» **EXERCISE INSTRUCTIONS**
[1] In the article on the impeachment motion, copy the passage from "In 2011, when" to "in May 2011.".
[2] According to the article on the impeachment motion, what occupation did Shirani Bandaranayake's parents have?

» **DOCUMENT PASSAGE**
------------------------------------
The Sunday Leader

Politics: The Art Of The Possible ?

The motion to impeach the Chief Justice was handed to the Speaker of Parliament on Thursday. The decision to impeach Chief Justice Dr. Shirani Bandaranayake by the government that appointed her would have raised many questions among the citizens because the reasons had not been clearly spelt out till the weekend approached. Relations between the Executive, Legislature and Judiciary has hit a sad low although they did seem to be quite cordial till very recent times
Shirani Bandaranayake is not from a traditional legal family which most lawyers and judges are proud of.  She is from the provinces, her parents, were school principals. Having topped her batch at the final examination in the LLB from the University of Colombo she was awarded a scholarship to proceed to the London University where she obtained a PhD in law. On her return she functioned as an academic under the tutelage of Prof. G. L. Peiris and rose to the position of Dean of the Faculty of Law.
In 2011, when G.L. Peiris was the Minister of Justice in the Cabinet of Chandrika Kumaratunga, she was appointed a Judge of the Supreme Court and it is no secret that her former Professor had been behind her appointment. Strong protests resulted from the legal community at that time – both judges and lawyers – on this unprecedented appointment. The fact that she was the first woman Judge of the Supreme Court did not register among the black-coated fraternity on Hulftsdorp Hill. She had never been a judicial officer at any level and not practiced as a lawyer. This was considered a sacrilege by the tradition-bound legal community who saw her as an unbeliever inside the temple of justice. Nonetheless, Bandaranayake carried on and succeeded the former Chief Justice on his retirement. She was sworn in by President Rajapaksa in May 2011.
The Supreme Court, during her tenure as Chief Justice, had approved many controversial Bills referred to it, as being consistent with provisions of the Constitution.
The Expropriation of Private Property Bill and the 18th Amendment which not only removed the constitutional bar on the President contesting for more than two terms, while giving the President wide powers in the appointment of officials to key positions and even the recognition of military tribunals as a part of
Sri Lanka’s judicial system, were some of the Bills given the green light by the Supreme Cour
These Bills were opposed by organizations for the defense of civic rights. Critics of such legislation held that they were aimed at centralizing power. The only Bill referred back to Parliament by the Supreme Court was the Divi Neguma Bill since it was held that certain provisions in the Bill affected the powers vested with the Provincial Councils and hence needed the approval of all Provincial Councils. Although approval by the Provincial Councils was no problem for the government since they command the majority in them, the Northern Provincial Council is non-existent and hence approval by it was not possible. No election had been held for this Council by the government. In the face of the Supreme Court decision the attempted circumvention was to have the Governor appointed by the President to approve the Bill.
The Supreme Court would indeed need vast imaginative powers to equate the consent of an elected Council to that of an appointed official and it appeared that the verdict which the ruling party wanted was not coming their way.
The verdict was scheduled to be released on the Divi Neguma Bill on Thursday but the times did not seem propitious for this verdict to be issued. By Thursday last week it seemed an eyeball–to-eyeball confrontation was on
the cards but it need not have been. Politics is said to be the art of the possible and President Mahinda Rajapaksa who has shown himself to be the master of this art could surely work out a settlement?
------------------------------------
» **DATASET EXCERPT**

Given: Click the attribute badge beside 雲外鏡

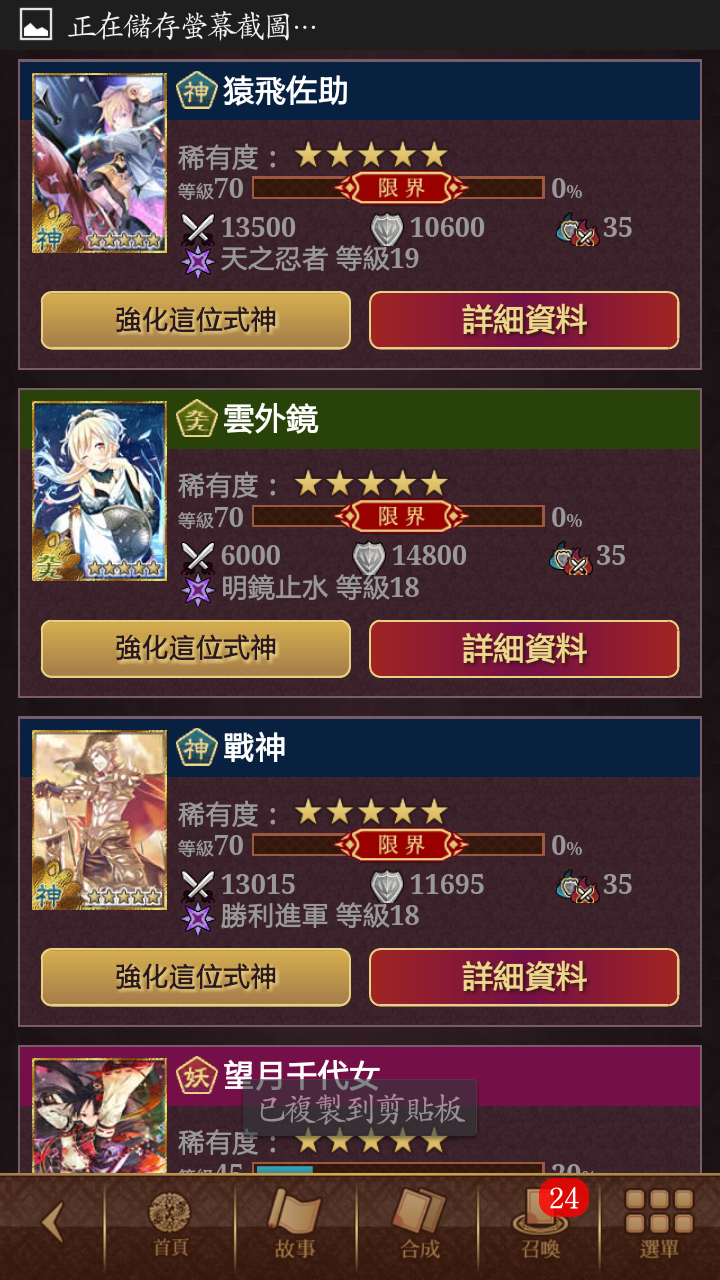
------------------------------------
» **RESULTS FOR EACH TASK**
[1]
In 2011, when G.L. Peiris was the Minister of Justice in the Cabinet of Chandrika Kumaratunga, she was appointed a Judge of the Supreme Court and it is no secret that her former Professor had been behind her appointment. Strong protests resulted from the legal community at that time – both judges and lawyers – on this unprecedented appointment. The fact that she was the first woman Judge of the Supreme Court did not register among the black-coated fraternity on Hulftsdorp Hill. She had never been a judicial officer at any level and not practiced as a lawyer. This was considered a sacrilege by the tradition-bound legal community who saw her as an unbeliever inside the temple of justice. Nonetheless, Bandaranayake carried on and succeeded the former Chief Justice on his retirement. She was sworn in by President Rajapaksa in May 2011.

[2] They were school principals.